**Texto do exercício**
===============

O caso da colombiana Aliria Rosa Piedrahita de Villegas há muito que causou espanto em cientistas de todo o mundo, que a sabiam portadora de uma mutação genética rara que lhe devia garantir o desenvolvimento da doença de Alzheimer pouco depois dos 40 anos. Mas só aos 72 é que surgiram os primeiros sintomas da doença – e não tinha de todo uma demência em estado avançado quando morreu de cancro, no início de novembro, um mês antes do seu 78º aniversário.
Durante estes 30 anos, investigadores da Universidade de Antioquia, em Medellin, capital da Colômbia, fizeram as mais diversas análises aos membros da sua família, na esperança de desvendar os segredos da Alzheimer precoce. Encontraram vários outros casos em que a doença se desenvolveu mais tarde do que o esperado – mas nenhum tão notável do ponto de vista da medicina como o da mulher que todos conheciam como Dona Aliria.
Mais recentemente, Aliria viajara inclusive até Boston, nos EUA, onde investigadores do Massachusetts General Hospital analisaram ao pormenor o seu cérebro, como parte da investigação sobre aquela família colombiana, a maior do mundo diagnosticada com Alzheimer precoce. Nos Estados Unidos, verificou-se que Aliria tinha quantidades excecionalmente altas de uma proteína chamada beta-amilóide, a mesma que se espalha no nosso órgão central durante o desenvolvimento da doença. Mas algo perturbara o processo degenerativo habitual, deixando o seu desenvolvimento diário praticamente inalterado.

===============

**Informação fornecida**
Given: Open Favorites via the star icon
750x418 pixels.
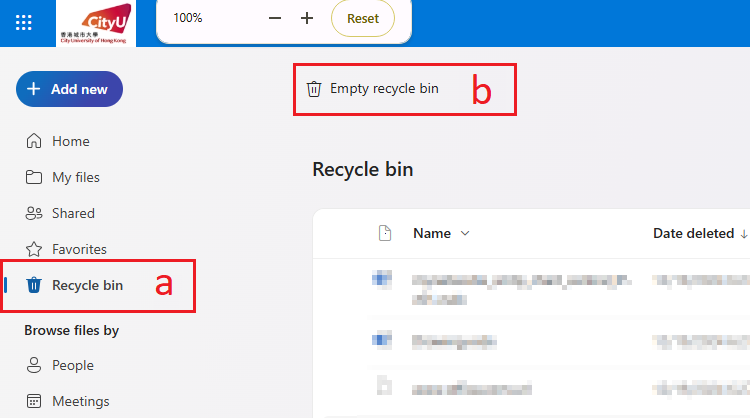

===============

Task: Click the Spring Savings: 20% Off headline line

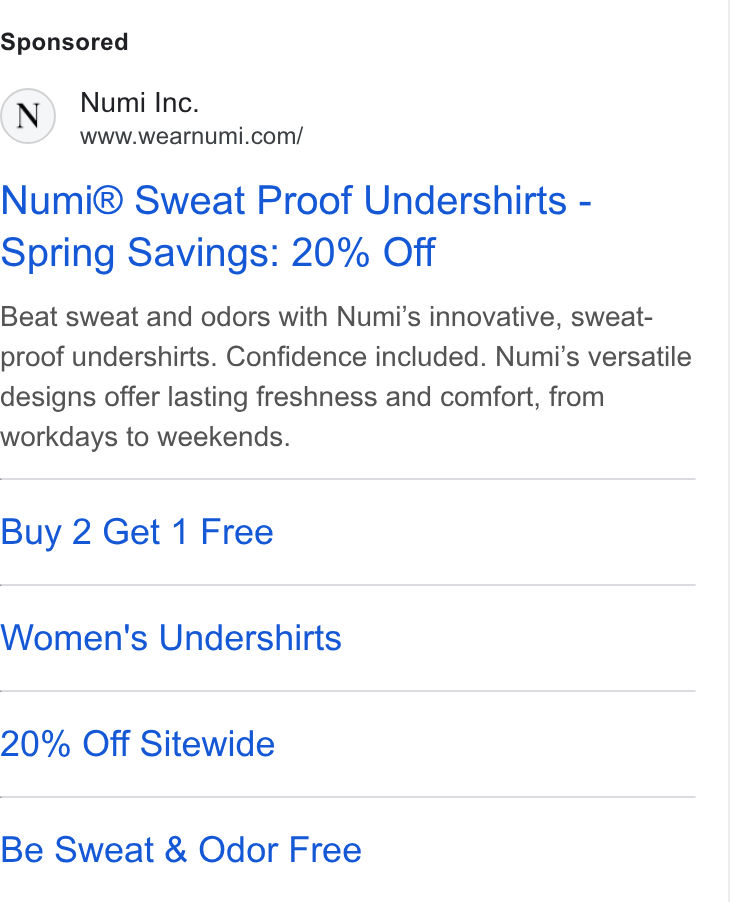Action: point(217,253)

===============

**Tarefas do exercício**
a) Transcreva palavra por palavra o trecho do texto sobre Aliria, começando em "O caso da colombiana" e seguindo até "seu 78º aniversário.".
b) Dê seguimento ao texto sobre o caso de Aliria Rosa Piedrahita de Villegas a partir da última frase apresentada.

**Respostas do exercício**
a)
O caso da colombiana Aliria Rosa Piedrahita de Villegas há muito que causou espanto em cientistas de todo o mundo, que a sabiam portadora de uma mutação genética rara que lhe devia garantir o desenvolvimento da doença de Alzheimer pouco depois dos 40 anos. Mas só aos 72 é que surgiram os primeiros sintomas da doença – e não tinha de todo uma demência em estado avançado quando morreu de cancro, no início de novembro, um mês antes do seu 78º aniversário.

b)
A chave do fenómeno, segundo publicaram investigadores da Faculdade de Medicina de Harvard e da Universidade de Antioquia, parece assentar no facto de Aliria, embora tivesse a conhecida mutação que causa a doença de Alzheimer precoce, ser igualmente portadora de dois exemplares de outra mutação rara que frustrara a atividade da primeira. Desde então, conta o New York Times, as atenções da Ciência estão todas viradas para a chamada mutação de Christchurch, uma variante do ApoE, um gene que balanceia o risco de uma pessoa desenvolver Alzheimer: se o seu efeito protetor puder ser replicado, isso abre um outro caminho para desenvolver novas terapias contra a doença.
“Um momento histórico”
Aliria, a mulher em causa, está então prestes a transformar-se na nova Auguste Deter, a paciente do psiquiatra e anatomista cerebral alemão Alois Alzheimer que o levou a identificar aquela doença, no início do século XX e tornou os estudos post-mortem um dos pilares da sua investigação. Analisando amostras do tecido cerebral, o médico alemão descobriu algo que distinguia aquela de outras demências que tinha estudado – as conhecidas placas amiloides, depósitos de fragmentos da proteína beta-amiloide. Perante o caso de Aliria, a expetativa dos cientistas é que o seu cérebro revele então como é que os danos ocorrem no início da doença e como podem ser travados.
“Um momento histórico”, considerou Andrés Villegas, diretor do banco de cérebros de Antioquia, pouco depois de ter recebido a preciosa doação da família de Aliria, revelando ainda que amostras daquele cérebro seguiriam também para os seus parceiros de investigação no estrangeiro, dos EUA à Alemanha. Logo à vista, não era um órgão comum: pesava perto de 900 gramas, consideravelmente menos do que um cérebro normal. E isso era o mais curioso: afinal, tinha atrofiado da forma típica de um doente de Alzheimer, considerou aquele médico, citado pelo New York Times, mesmo que os sintomas nos últimos meses de vida não estivessem tão avançados.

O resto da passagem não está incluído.